After locating the line with "You are a GUI", set down that line and all the lines that follow it, unchanged, to the end of the records; omit the pictures.

——————————

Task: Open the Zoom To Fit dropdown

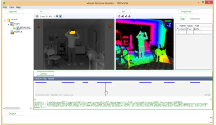Action: coord(54,16)
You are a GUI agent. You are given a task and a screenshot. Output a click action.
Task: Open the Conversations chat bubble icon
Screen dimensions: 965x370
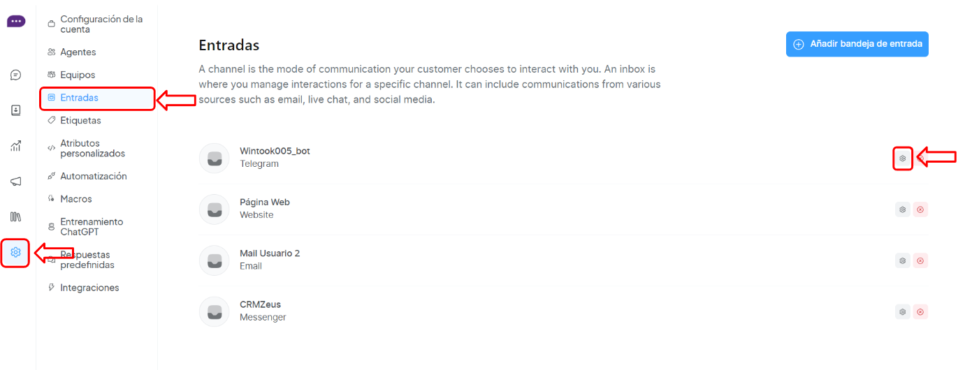pyautogui.click(x=15, y=75)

——————————

Answer space:
You are a GUI agent. You are given a task and a screenshot. Output a click action.
Task: Open the Conversations chat bubble icon
Screen dimensions: 965x370
pyautogui.click(x=15, y=75)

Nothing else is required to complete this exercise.